**To-do item a:**
Reproduce the entire Lago Nordenskjold weather passage word for word.
____ Source document
Lago Nordenskjold Mirador

 

Weather

 

Prior to the trip I had been doing a lot of research on the location’s weather and I was expecting a lot of wind, snow and rain. It was however my first trip to such a climate so I had no idea exactly what to expect. As we entered TDP for the first time, the mountains were covered in snow top to bottom (almost bottom) with a slight cap of low clouds. The upper skies were filled with the most amazing lenticular clouds I’ve ever witnessed. I didn’t think much of it because Patagonia is notorious for its wind and lenticular clouds so apart from a few comp-scouting snaps I didn’t really shoot much that day. It was a pricey mistake as it never really snowed again and I never saw proper lenticular clouds again. Sadly you need to know what’s normal to appreciate what’s special. Contrary to all the warnings it wasn’t as windy or cold as I expected it to be. I spent two afternoons shooting in shorts and a t-shirt, but I also spent many mornings wearing 3 layers. There were more calm days of reflections in the lakes than there were windy days, but when the wind decides to blow it blows properly. Walking up a hill with the Magellan winds behind you is very pleasant. You just lift your feet and the wind does the rest! And don’t think for a second that you’re going to shoot near the water when that wind is blowing. My photo to lens wipe ratio on windy days was about 3:1 if I had to take a wild guess!
________
**To-do item b:**
List every line of the entries that contains the word "should". Treat uppercase and lowercase as different.
____ Records for processing
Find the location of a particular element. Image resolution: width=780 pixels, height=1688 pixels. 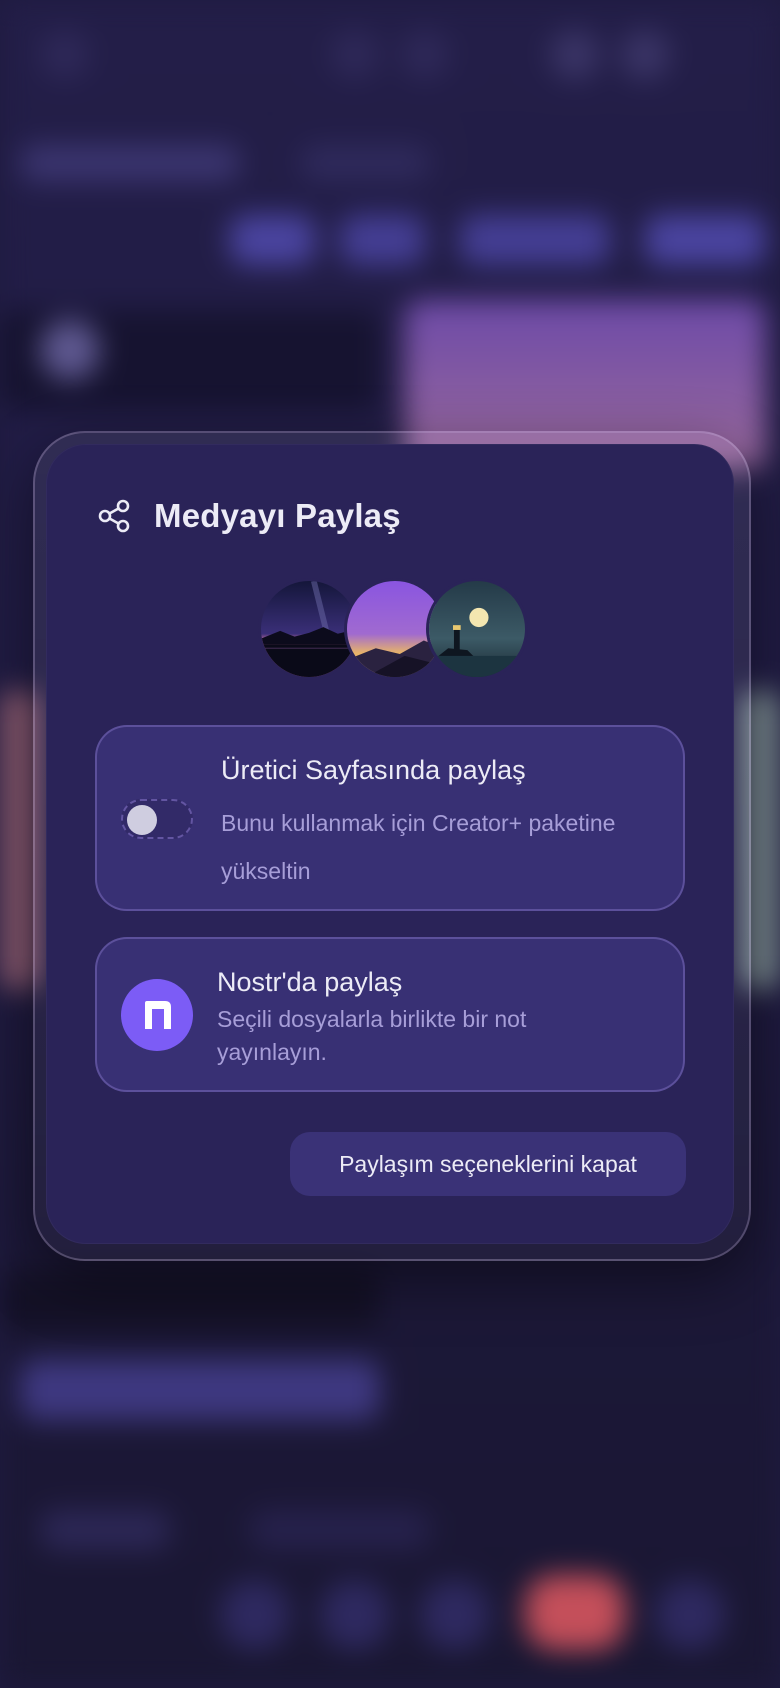

modal-title: Medyayı Paylaş is located at coordinates (278, 516).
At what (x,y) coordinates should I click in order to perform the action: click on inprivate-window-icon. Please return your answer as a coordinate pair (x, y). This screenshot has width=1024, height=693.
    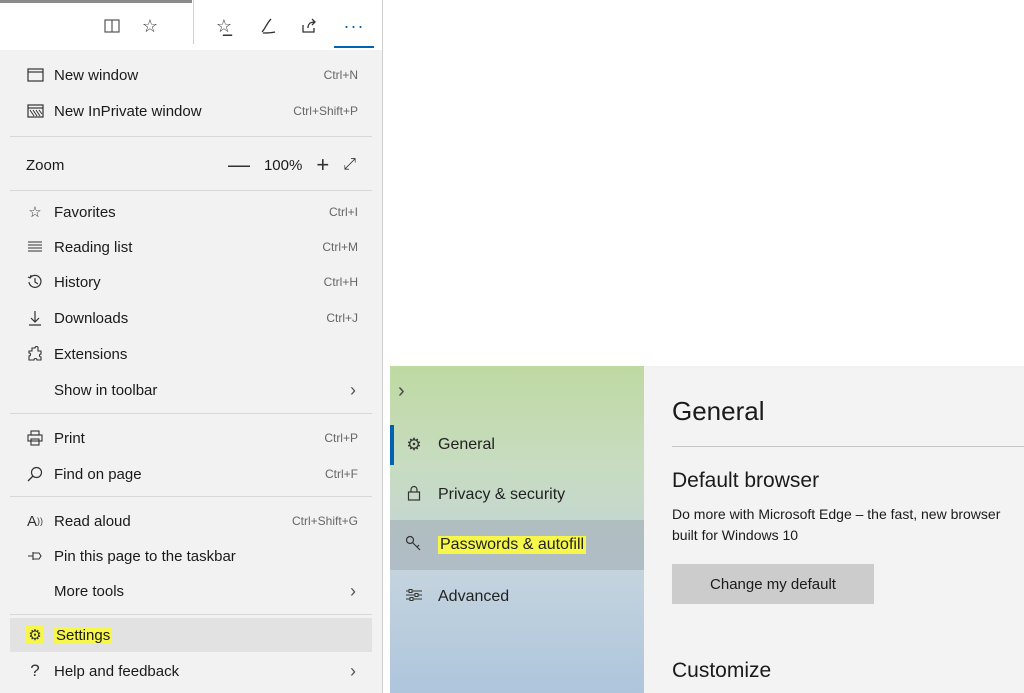
    Looking at the image, I should click on (35, 111).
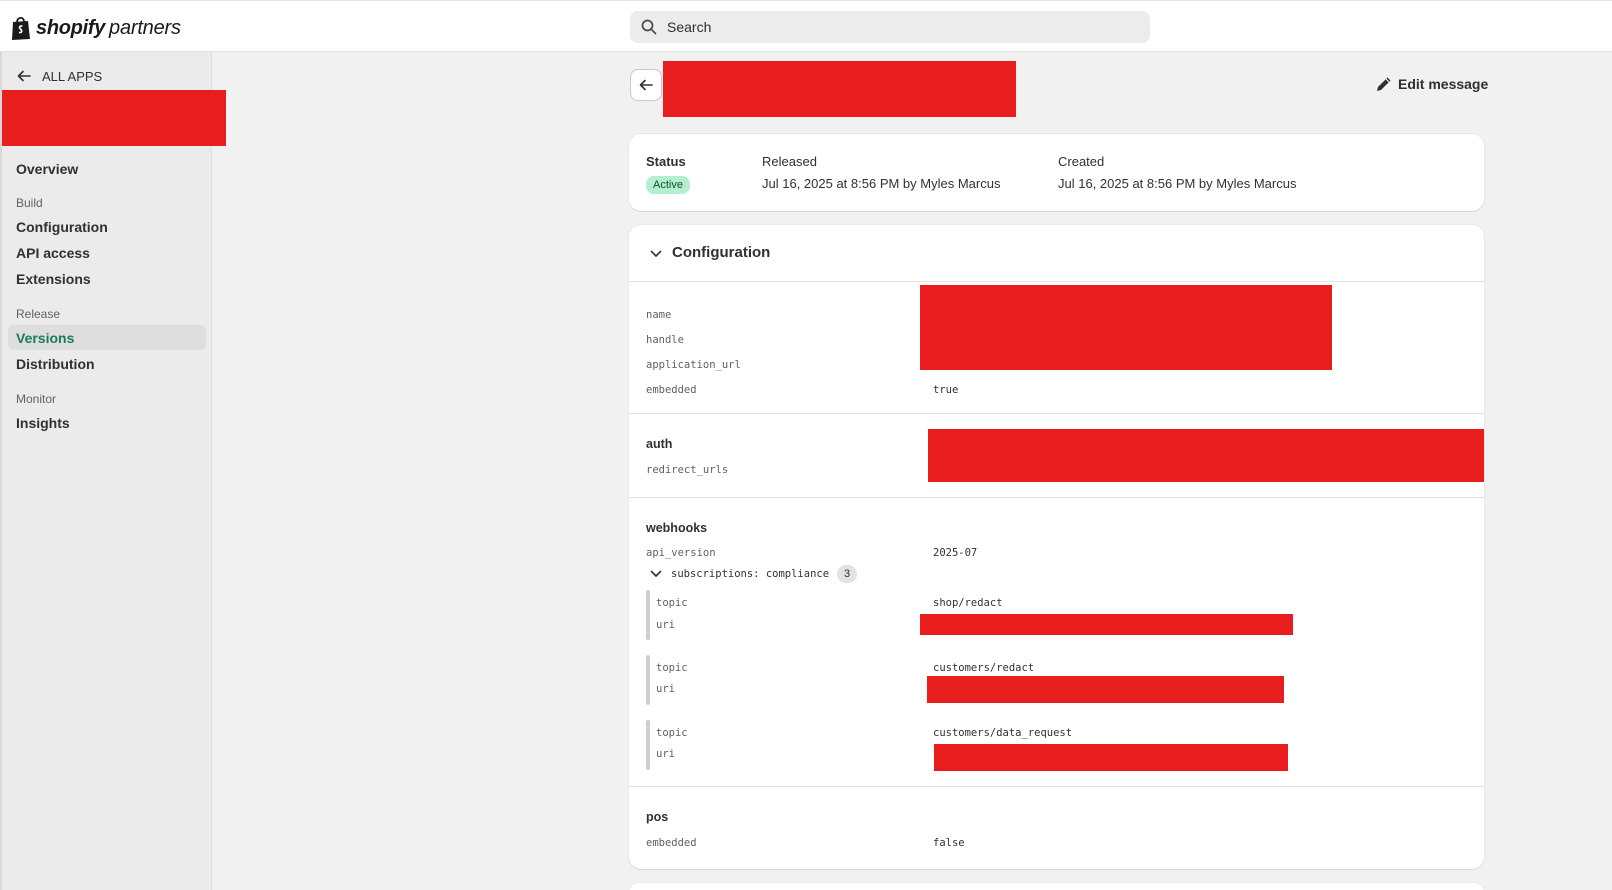 The image size is (1612, 890). What do you see at coordinates (649, 27) in the screenshot?
I see `search-icon` at bounding box center [649, 27].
________
**Result a:**
Lago Nordenskjold Mirador

 

Weather

 

Prior to the trip I had been doing a lot of research on the location’s weather and I was expecting a lot of wind, snow and rain. It was however my first trip to such a climate so I had no idea exactly what to expect. As we entered TDP for the first time, the mountains were covered in snow top to bottom (almost bottom) with a slight cap of low clouds. The upper skies were filled with the most amazing lenticular clouds I’ve ever witnessed. I didn’t think much of it because Patagonia is notorious for its wind and lenticular clouds so apart from a few comp-scouting snaps I didn’t really shoot much that day. It was a pricey mistake as it never really snowed again and I never saw proper lenticular clouds again. Sadly you need to know what’s normal to appreciate what’s special. Contrary to all the warnings it wasn’t as windy or cold as I expected it to be. I spent two afternoons shooting in shorts and a t-shirt, but I also spent many mornings wearing 3 layers. There were more calm days of reflections in the lakes than there were windy days, but when the wind decides to blow it blows properly. Walking up a hill with the Magellan winds behind you is very pleasant. You just lift your feet and the wind does the rest! And don’t think for a second that you’re going to shoot near the water when that wind is blowing. My photo to lens wipe ratio on windy days was about 3:1 if I had to take a wild guess!

**Result b:**
At what (x,y) coordinates should I click in order to perform the action: click on inprivate-window-icon. Please return your answer as a coordinate pair (x, y). This screenshot has width=1024, height=693.
    Looking at the image, I should click on (35, 111).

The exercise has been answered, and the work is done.